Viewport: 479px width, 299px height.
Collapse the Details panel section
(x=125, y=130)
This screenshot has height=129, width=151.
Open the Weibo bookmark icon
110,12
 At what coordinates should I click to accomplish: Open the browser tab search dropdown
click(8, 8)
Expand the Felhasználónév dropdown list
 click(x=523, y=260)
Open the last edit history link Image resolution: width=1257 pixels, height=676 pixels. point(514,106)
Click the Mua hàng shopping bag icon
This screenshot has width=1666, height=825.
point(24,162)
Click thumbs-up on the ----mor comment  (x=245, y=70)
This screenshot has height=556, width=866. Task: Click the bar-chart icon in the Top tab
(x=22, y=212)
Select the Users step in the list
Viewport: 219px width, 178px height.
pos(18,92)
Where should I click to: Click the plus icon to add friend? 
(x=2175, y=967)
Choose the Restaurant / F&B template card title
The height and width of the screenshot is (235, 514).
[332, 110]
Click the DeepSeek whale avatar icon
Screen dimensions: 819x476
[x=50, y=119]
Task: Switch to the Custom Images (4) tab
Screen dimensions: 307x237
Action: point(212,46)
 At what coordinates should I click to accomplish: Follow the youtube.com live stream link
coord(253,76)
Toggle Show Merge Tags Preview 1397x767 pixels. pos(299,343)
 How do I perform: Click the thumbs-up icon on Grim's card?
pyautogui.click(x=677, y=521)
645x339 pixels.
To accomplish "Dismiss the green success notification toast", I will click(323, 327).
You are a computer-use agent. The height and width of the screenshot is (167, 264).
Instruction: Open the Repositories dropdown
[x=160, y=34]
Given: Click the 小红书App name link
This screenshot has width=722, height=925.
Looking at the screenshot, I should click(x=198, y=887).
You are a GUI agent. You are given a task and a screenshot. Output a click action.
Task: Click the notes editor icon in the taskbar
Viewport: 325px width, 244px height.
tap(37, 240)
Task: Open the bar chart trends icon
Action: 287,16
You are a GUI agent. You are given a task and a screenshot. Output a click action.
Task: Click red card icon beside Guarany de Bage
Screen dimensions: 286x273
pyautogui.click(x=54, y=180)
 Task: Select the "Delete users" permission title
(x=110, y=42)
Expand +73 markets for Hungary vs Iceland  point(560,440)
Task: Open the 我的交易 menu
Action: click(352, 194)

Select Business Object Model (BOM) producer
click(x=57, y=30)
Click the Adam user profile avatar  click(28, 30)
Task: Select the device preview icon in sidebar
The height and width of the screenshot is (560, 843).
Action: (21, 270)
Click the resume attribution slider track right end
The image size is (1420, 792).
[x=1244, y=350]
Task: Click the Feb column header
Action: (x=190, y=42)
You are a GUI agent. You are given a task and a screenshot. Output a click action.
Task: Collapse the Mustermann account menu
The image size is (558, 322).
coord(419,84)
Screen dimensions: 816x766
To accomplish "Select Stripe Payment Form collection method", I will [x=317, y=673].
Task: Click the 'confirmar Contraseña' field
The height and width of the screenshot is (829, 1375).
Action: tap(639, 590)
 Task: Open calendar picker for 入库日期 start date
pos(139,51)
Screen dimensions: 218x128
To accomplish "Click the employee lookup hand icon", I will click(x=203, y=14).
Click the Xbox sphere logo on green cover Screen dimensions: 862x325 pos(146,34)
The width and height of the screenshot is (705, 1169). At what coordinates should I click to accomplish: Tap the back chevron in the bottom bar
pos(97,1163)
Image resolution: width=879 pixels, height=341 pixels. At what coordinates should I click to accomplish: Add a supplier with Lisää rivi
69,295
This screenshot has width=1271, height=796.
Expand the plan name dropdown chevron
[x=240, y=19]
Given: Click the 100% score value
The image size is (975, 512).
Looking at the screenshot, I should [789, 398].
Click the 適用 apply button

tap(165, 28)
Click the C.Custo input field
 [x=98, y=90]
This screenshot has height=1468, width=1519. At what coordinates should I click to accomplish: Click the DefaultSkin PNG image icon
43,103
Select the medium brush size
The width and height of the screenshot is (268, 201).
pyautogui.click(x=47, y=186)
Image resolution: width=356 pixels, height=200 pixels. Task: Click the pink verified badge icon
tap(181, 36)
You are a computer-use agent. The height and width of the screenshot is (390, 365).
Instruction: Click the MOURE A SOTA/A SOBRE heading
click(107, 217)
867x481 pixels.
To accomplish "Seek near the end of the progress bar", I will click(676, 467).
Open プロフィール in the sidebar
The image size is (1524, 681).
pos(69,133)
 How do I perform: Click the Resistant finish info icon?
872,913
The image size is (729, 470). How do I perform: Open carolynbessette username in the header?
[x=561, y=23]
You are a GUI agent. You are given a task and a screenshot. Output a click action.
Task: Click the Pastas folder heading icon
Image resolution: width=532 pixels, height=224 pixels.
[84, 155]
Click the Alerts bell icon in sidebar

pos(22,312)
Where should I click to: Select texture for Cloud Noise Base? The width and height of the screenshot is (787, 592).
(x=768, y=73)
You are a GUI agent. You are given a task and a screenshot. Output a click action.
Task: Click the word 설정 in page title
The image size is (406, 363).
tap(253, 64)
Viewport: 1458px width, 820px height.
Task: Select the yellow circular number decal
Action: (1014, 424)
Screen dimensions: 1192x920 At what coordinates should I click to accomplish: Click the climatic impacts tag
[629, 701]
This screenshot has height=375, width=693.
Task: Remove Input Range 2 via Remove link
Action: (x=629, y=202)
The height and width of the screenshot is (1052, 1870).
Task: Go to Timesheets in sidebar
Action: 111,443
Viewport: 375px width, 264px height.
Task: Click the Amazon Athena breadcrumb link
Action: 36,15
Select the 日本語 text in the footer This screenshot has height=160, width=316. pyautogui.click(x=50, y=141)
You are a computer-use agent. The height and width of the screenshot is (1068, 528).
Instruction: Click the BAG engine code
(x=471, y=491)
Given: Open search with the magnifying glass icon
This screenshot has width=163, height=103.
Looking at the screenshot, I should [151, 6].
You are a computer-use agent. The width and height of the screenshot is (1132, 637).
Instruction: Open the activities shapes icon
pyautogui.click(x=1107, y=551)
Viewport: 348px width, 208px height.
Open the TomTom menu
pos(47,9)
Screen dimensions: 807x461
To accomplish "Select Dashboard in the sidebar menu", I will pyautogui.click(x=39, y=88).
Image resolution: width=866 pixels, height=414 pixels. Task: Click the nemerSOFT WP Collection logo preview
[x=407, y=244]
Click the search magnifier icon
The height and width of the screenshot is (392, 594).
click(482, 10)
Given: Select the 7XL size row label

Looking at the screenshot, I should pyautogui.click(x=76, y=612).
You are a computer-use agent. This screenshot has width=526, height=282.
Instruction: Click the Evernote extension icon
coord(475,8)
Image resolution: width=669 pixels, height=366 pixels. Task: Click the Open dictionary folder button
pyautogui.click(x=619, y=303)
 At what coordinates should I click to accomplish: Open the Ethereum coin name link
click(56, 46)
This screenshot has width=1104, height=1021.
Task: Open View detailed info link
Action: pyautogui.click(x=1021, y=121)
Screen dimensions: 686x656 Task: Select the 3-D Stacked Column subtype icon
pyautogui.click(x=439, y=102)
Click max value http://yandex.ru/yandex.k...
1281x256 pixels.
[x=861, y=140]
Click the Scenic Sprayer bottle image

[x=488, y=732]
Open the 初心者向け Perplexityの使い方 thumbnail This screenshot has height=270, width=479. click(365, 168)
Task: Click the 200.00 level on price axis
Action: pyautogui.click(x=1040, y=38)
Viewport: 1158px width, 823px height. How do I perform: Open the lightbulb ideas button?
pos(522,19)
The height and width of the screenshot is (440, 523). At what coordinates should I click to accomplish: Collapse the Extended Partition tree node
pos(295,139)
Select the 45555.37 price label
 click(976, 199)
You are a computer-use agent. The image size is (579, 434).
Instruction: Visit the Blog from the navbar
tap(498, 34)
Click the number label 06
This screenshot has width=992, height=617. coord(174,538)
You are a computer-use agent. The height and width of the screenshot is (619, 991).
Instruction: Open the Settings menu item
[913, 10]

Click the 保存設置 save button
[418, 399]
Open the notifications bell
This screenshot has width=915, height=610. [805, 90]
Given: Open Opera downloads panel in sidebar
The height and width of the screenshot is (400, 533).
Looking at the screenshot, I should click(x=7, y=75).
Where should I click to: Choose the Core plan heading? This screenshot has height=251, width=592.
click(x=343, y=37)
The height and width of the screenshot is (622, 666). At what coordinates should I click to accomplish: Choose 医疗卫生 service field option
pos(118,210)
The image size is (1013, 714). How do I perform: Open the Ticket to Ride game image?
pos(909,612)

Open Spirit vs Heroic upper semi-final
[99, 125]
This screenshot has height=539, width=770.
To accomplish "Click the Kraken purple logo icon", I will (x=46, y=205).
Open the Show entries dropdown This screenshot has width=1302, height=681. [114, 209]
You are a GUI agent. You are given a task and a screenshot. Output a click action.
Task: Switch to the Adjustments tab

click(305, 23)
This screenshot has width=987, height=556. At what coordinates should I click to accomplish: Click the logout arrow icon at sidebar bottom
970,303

(What the exercise asks): Everything from the first line of the records through the line containing "Click thumbs-up on" is to be set down exactly, while later lines are left out.

(Reply):
Viewport: 479px width, 299px height.
Collapse the Details panel section
(x=125, y=130)
This screenshot has height=129, width=151.
Open the Weibo bookmark icon
110,12
 At what coordinates should I click to accomplish: Open the browser tab search dropdown
click(8, 8)
Expand the Felhasználónév dropdown list
 click(x=523, y=260)
Open the last edit history link Image resolution: width=1257 pixels, height=676 pixels. point(514,106)
Click the Mua hàng shopping bag icon
This screenshot has width=1666, height=825.
point(24,162)
Click thumbs-up on the ----mor comment  (x=245, y=70)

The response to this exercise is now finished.